Controlled Ecosystem Archetype
Characteristics: Real community involvement, and diversity of community motivations, but with a shared understanding that the founder (or some credible entity) will act as “benevolent dictator”. Requires experienced open source community management on part of project leaders and occasional willingness to compromise. Works best when technical architecture directly supports out-of-core innovation and customization, such as via a plugin system.
Controlled Ecosystem efforts find much of their value in that ecosystem. The core pro vides base value, but the varied contributions across a healthy plugin ecosystem allow the project to address a much larger and diverse set of needs than any one project could tackle alone. Over time, these projects might see more and more of the core functionality structured as plugins as the product becomes more customizable and pluggable.
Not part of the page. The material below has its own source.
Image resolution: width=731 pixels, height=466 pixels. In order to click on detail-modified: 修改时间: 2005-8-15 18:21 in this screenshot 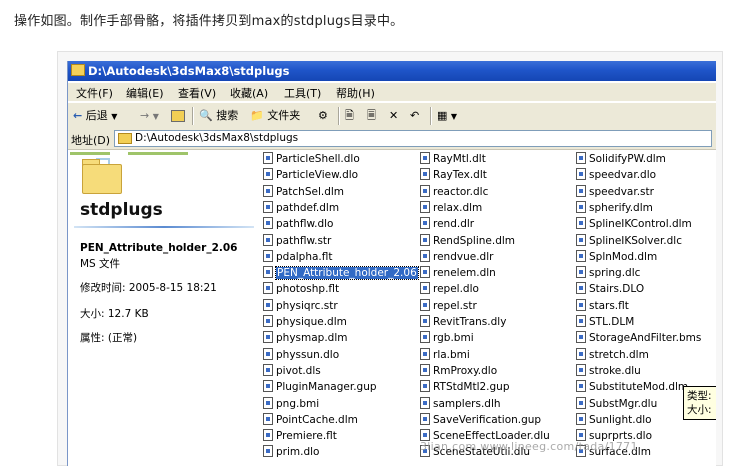, I will do `click(148, 288)`.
This increasingly lets the plugins determine the end-user experience, and the core project can eventually become infrastructure.
Examples: Wordpress, Drupal
Licensing: Can be either copyleft or non-copyleft. When copyleft, decisions must be made about whether the core interfaces (and maintainer-promulgated legal interpretations) encourage or discourage proprietary plugins.
Community standards: Welcoming, often with structures designed to promote participation and introduce new contributors
Component coupling: Loosely coupled modules, frequently in a formal plugin system.
Main benefits: Builds a sustainable ecosystem in which the founding organization retains strong influence.
Typical governance: Benevolent dictatorship, with significant willingness to compromise to avoid forks.